Según detalla National Geographic, en esta comunidad de aproximadamente 300.000 habitantes, los cuerpos de los seres queridos no son sepultados inmediatamente después del fallecimiento. En cambio, permanecen durante semanas, meses o incluso años en el interior de las casas, momificados y acompañados por sus familiares. Este rito responde a las creencias de Aluk To Dolo, una religión ancestral cuyo nombre puede traducirse como “el camino de los antepasados”. Bajo esta cosmovisión, los difuntos no mueren del todo: simplemente están dormidos o enfermos.
Mientras el cuerpo se mantiene en el hogar, los miembros de la familia lo alimentan simbólicamente, le hablan, lo cuidan, lo visten. Recién cuando se logra reunir la suma necesaria para organizar un funeral digno, se procede a la ceremonia. Este acto no es una despedida sino una transición. El funeral marca el momento en que el alma comienza su viaje hacia Puya, el mundo espiritual donde la existencia continúa en otra forma.

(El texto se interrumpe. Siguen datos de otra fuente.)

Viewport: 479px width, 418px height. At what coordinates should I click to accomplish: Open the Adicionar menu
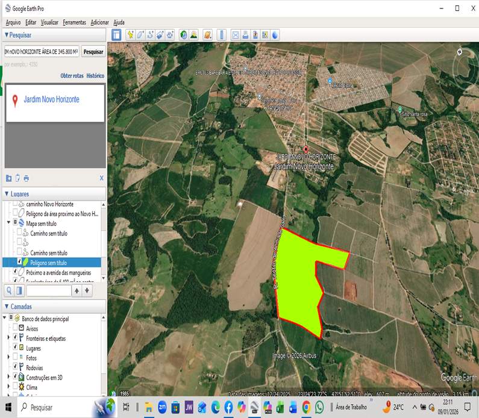[99, 22]
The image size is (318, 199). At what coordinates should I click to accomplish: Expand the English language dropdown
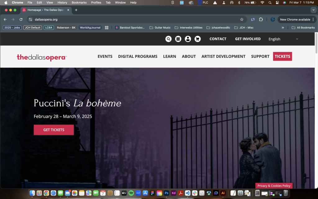coord(283,39)
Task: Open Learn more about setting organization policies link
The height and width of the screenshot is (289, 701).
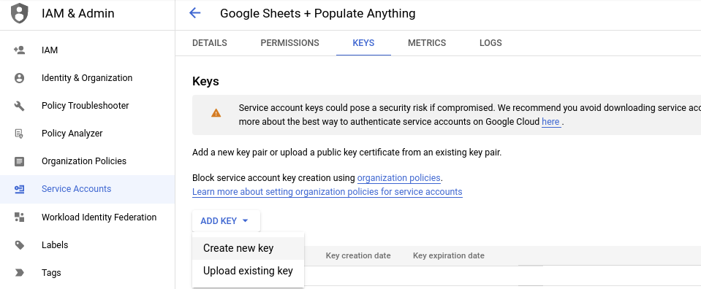Action: click(327, 192)
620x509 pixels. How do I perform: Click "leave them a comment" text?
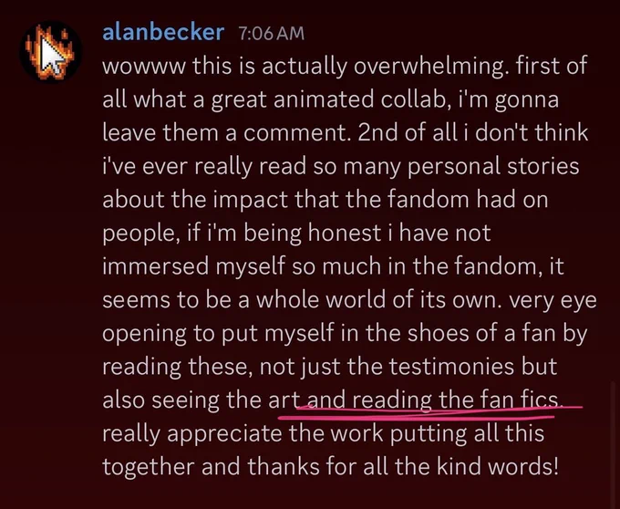223,133
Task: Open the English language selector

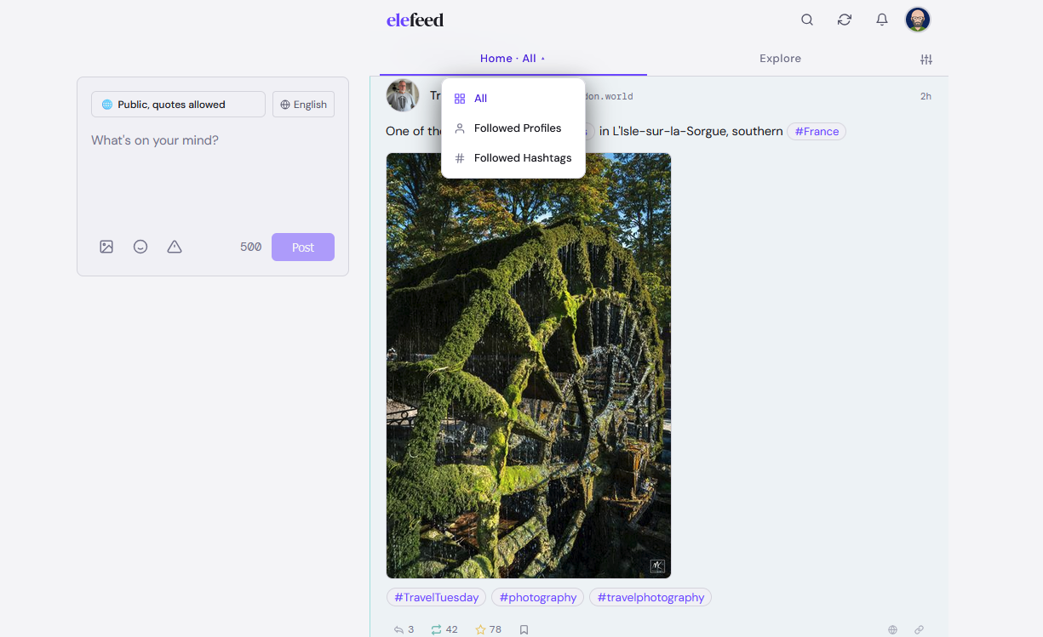Action: (303, 104)
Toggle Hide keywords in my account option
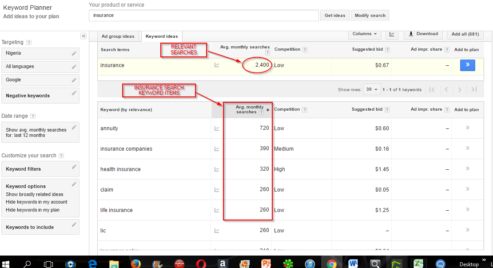493x268 pixels. coord(36,202)
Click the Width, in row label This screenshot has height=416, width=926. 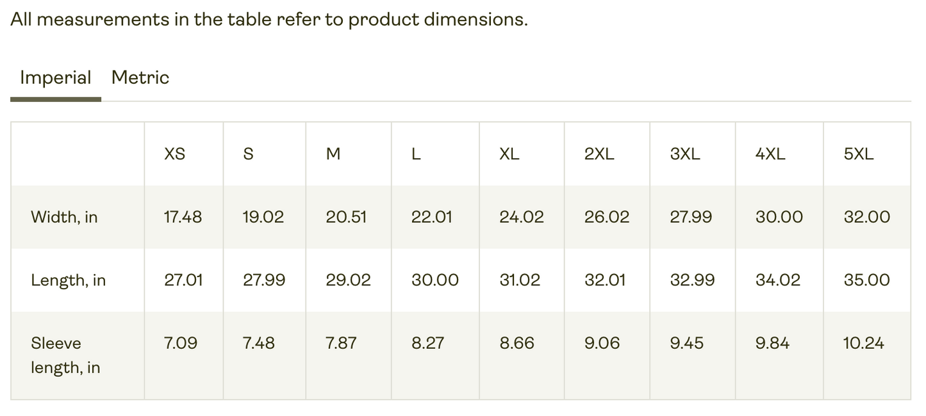64,217
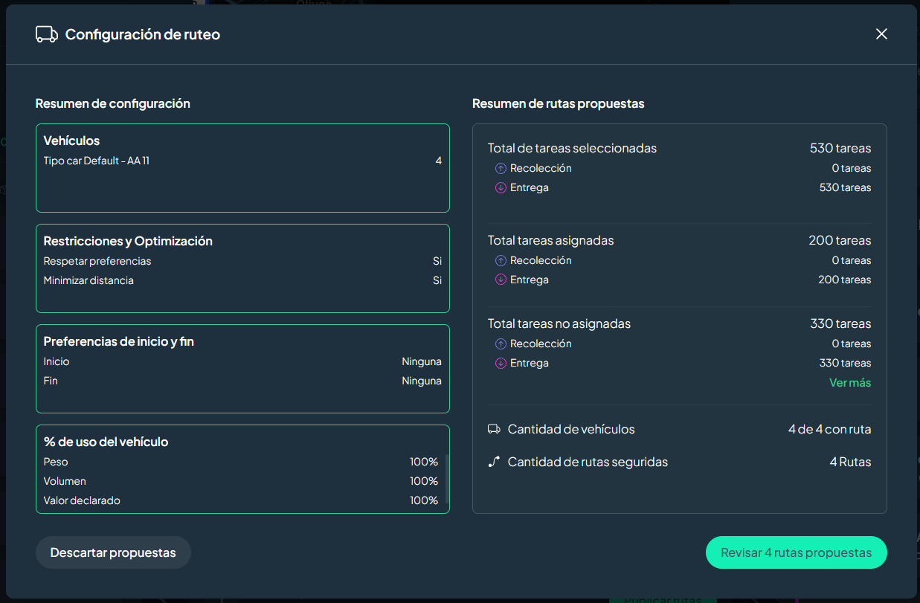Viewport: 920px width, 603px height.
Task: Click the Minimizar distancia row
Action: [x=242, y=280]
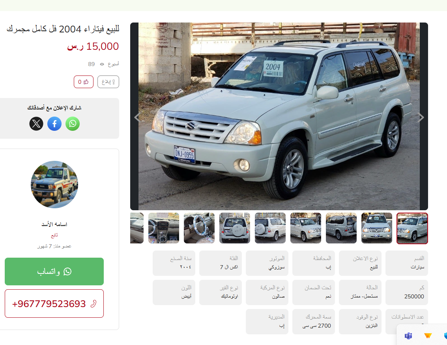Select the front-facing car thumbnail
This screenshot has height=345, width=447.
[377, 228]
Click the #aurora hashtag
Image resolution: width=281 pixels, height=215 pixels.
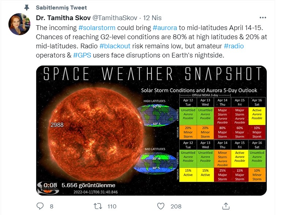[165, 28]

El ritual incluye procesiones, música tradicional y sacrificios de animales, especialmente de búfalos, ya que se cree que son éstos mamíferos los encargados de transportar el alma al más allá.
Las personas trabajan toda su vida a fin de ahorrar el dinero suficiente para comprar los búfalos, porque cuanto mayor sea el número de animales presentes en la ceremonia, más rápido será el paso de la vida terrenal a la espiritual.
El tratamiento del cuerpo del pariente fallecido evolucionó con el paso del tiempo. National Geographic reseña que en el pasado, las familias usaban hojas de plantas y otros métodos naturales para preservar los restos. En la actualidad, recurren al formaldehído, una sustancia química que permite mantener el cadáver en condiciones durante largos períodos. Según reportes de la BBC, esta práctica es común y sus rituales se transmiten de generación en generación.
Por otra parte, el funeral no es el final. Cada dos o tres años, las familias toraja realizan una ceremonia llamada Ma’nene’, o “la limpieza de los cuerpos”. Durante este evento, los ataúdes se abren y los cuerpos son retirados de sus tumbas. Se los viste con ropa nueva, se los peina, se les ofrecen cigarrillos, dinero, comidas y otros objetos de uso cotidiano. Incluso se realizan retratos familiares junto a ellos, como si el tiempo no hubiera pasado, como si la muerte no hubiera interrumpido el vínculo.
Las tumbas, que pueden encontrarse en cuevas excavadas en acantilados o en estructuras familiares construidas en piedra, son consideradas espacios activos. Allí, los muertos permanecen en contacto con los vivos. La creencia detrás de estas tradiciones es que si los cuerpos no son cuidados con respeto, los espíritus pueden traer desgracias o enfermedades a la familia. Por eso, mantenerlos en buen estado es tanto un gesto de amor como una obligación espiritual.
En este contexto, la riqueza material no es un fin en sí mismo, sino un medio para garantizar la continuidad del alma. Los toraja no ahorran para comprar propiedades o bienes suntuarios. Ahorran para morir bien. Para partir con honor. Y, sobre todo, para no ser olvidados.